Abstract – New edit

After reviewing and having my abstract read by some academics including my Honours supervisor, I have reached a point where I have a new (and hopefully final) edit of my abstract. I would appreciate comments and feedback if at all possible. With less than a month to go until my thesis needs to be submitted I am rather nervous. This piece of writing that I have poured my heart and soul into over a period of at least 9-10 months is almost finished.

So where to now?

This is a question that I have been of late trying to ignore. I have applied for a research fellowship in the UK that I am still nervously waiting to hear back from, working with PRIME Research. I would be lying if I said I wasn’t holding out on the opportunity. I will make sure to keep my wonderful blog followers posted of the result.

It is an interesting time in my life, I have the means to do pretty much whatever I want, but with that comes a whole heap of self-doubt and the prospect of being a proper functioning adult with a proper job scares me. Not in the sense that I don’t want to do it, but in the sense that I am not sure I will be good enough.

Anyway, enough of my ramblings. Apologies for the lack of posts of late, I have been keeping very busy at various internship and work experience placements (and of course lets not forget my thesis writing). Here is the new edit of my Abstract.
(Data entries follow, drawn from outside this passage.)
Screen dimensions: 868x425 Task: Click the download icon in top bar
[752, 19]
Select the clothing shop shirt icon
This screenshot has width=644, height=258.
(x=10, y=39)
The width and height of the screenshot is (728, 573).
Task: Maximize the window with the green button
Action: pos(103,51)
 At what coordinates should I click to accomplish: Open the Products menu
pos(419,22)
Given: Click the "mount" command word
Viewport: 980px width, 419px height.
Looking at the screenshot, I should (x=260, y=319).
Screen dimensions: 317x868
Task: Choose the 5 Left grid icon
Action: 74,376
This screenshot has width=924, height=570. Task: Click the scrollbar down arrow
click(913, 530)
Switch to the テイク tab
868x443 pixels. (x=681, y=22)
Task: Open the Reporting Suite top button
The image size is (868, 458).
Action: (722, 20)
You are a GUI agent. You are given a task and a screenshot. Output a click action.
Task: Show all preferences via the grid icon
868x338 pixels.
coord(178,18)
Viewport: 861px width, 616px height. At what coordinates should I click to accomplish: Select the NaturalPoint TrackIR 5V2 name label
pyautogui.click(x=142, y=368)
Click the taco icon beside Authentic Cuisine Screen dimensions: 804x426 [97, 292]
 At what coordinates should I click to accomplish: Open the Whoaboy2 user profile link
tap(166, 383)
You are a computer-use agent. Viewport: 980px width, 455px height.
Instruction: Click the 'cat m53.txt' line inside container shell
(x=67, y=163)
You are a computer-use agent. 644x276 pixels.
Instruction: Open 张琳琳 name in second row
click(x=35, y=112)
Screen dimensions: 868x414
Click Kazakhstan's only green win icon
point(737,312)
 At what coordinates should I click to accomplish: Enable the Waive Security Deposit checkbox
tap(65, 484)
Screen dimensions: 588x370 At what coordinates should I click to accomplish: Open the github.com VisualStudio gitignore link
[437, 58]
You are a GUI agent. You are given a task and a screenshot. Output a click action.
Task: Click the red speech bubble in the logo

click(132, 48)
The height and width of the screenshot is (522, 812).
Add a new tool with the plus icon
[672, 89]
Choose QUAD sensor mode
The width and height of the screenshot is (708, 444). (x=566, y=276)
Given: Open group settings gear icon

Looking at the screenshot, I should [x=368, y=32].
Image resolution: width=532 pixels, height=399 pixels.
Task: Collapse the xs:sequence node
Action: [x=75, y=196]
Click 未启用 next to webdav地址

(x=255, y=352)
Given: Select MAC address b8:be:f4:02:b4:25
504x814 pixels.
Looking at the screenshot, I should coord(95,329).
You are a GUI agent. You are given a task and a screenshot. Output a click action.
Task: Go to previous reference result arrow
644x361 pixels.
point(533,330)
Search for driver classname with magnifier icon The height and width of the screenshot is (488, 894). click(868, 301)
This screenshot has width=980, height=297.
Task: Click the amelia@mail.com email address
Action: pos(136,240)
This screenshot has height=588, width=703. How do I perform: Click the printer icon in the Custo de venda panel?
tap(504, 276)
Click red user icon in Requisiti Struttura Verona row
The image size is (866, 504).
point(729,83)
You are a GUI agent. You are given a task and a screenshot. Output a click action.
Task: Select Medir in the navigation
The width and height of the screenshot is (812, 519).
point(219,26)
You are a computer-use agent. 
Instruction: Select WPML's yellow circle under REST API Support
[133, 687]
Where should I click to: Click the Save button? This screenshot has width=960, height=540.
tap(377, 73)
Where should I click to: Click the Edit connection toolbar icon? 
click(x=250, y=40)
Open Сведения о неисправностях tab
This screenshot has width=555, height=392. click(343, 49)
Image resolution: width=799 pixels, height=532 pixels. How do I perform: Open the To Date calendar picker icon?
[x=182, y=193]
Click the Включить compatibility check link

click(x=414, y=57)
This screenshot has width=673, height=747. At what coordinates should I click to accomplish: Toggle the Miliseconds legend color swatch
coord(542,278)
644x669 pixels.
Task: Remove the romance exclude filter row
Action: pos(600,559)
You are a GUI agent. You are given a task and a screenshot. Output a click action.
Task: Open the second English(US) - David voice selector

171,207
Enjoy. 🙂


As many as one in five Australians will suffer Chronic Pain in their life time; it is the fourth most prevalent health issue in Australia and has the single biggest societal impact. This thesis investigates the impact of social media usage in the practice of effective self-management of Chronic Pain, focusing on informal closed support groups on Facebook. It presents a critique of social media exploring what compels people to engage so diligently with social networking systems and societal implications of this engagement.
The use of Convergent Parallel Mixed Method research design in this study is employed to ensure that limitations within the data collection process are minimised.

What is the extent is Facebook used to gain social support for people living with Chronic Pain?
How can gender influence the way people seek support online and the usage of technology? How are family members and carers of people living with Chronic Pain seeking support? These questions aim to be explored throughout this paper.

Results have presented a positive shift of perceived well-being after people have become members of Chronic Pain Facebook support groups. After joining the Facebook support groups, respondents felt that they had a safe place to discuss their conditions with other people who understood their struggles. Even if they did not post within the group, this research has highlighted merely reading other posts in the group have helped to enhance well-being and aid in management of Chronic Pain.

These findings are significant as they support the positive role that social media plays in the self-management of Chronic Pain and the creation of online communities.